Reconstitution impeccable
Au-delà de la représentation de ce qui constitue l’essence du totalitarisme dans sa version « rideau-de-fer », ce long métrage de près de trois heures (qui passent à toute vitesse) restitue impeccablement la sinistrose palpable, j’irai jusqu’à dire l’odeur – nauséeuse, envahissante, implacable – du communisme, cette tragédie à l’état pur qui imprégnait de sa laideur ontologique, non seulement l’ambiance des rues, les transports miteux, les édifices, mais jusqu’aux intérieurs des logis – souffreteux, rebutants, hideusement meublés. Il faut rendre hommage au décorateur du film : vraiment, on s’y croirait ! Le grain de l’image lui-même, un peu piqué, un peu sale, participe de l’exactitude de la reconstitution. Seul bémol, la musique : nappage omniprésent, signé Ibrahim Maalouf, d’une redondance superfétatoire.

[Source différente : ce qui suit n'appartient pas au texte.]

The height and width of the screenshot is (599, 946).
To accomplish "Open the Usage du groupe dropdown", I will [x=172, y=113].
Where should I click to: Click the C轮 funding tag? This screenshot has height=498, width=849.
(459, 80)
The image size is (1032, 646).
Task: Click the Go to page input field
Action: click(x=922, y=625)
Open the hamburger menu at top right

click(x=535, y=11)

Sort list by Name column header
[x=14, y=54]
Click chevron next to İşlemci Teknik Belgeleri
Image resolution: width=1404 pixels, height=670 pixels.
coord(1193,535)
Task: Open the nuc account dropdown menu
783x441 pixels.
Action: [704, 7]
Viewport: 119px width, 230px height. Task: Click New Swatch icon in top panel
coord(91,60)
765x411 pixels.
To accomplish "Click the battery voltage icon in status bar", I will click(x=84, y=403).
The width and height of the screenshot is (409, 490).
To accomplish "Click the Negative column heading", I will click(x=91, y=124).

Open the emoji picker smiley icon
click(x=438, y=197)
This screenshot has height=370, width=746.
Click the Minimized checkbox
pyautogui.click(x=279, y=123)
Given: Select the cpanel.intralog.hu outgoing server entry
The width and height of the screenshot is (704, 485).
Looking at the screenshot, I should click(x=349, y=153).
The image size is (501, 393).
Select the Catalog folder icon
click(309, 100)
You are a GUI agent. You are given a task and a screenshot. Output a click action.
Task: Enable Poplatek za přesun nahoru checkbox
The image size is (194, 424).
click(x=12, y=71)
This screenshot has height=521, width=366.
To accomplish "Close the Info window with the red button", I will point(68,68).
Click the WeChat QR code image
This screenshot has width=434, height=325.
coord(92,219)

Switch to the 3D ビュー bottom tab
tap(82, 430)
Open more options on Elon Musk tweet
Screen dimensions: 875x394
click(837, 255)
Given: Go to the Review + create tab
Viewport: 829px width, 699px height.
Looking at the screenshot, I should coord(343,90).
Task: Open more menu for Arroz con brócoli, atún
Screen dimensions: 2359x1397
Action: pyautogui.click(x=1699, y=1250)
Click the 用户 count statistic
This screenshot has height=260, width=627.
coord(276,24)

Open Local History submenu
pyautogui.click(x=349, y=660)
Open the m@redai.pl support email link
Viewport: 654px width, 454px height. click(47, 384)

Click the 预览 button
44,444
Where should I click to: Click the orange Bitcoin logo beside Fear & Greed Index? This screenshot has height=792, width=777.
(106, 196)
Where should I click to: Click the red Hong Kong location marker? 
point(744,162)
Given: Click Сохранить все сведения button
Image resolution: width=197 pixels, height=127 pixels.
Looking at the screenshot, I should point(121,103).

Film de fiction, « Varsovie 83 » s’inspire, bien sûr, d’une affaire réelle. Celle-ci provoqua, en son temps, une manifestation monstre à l’occasion des obsèques du vrai Grzegorz Przemyk. Barbara Sadowska, sa mère, ne s’est jamais remise de la mort de son fils unique. Elle est morte en 1986. Certains de ses poèmes ont fait l’objet de traductions en français. D’interminables procédures judiciaires en révision du procès se prolongeront jusqu’en 1997.
Varsovie 83. Une affaire d’État. Film de Jan P. Matuszynski Pologne, France, Tchéquie, couleur. Durée : 2h39. En salles le 4 mai.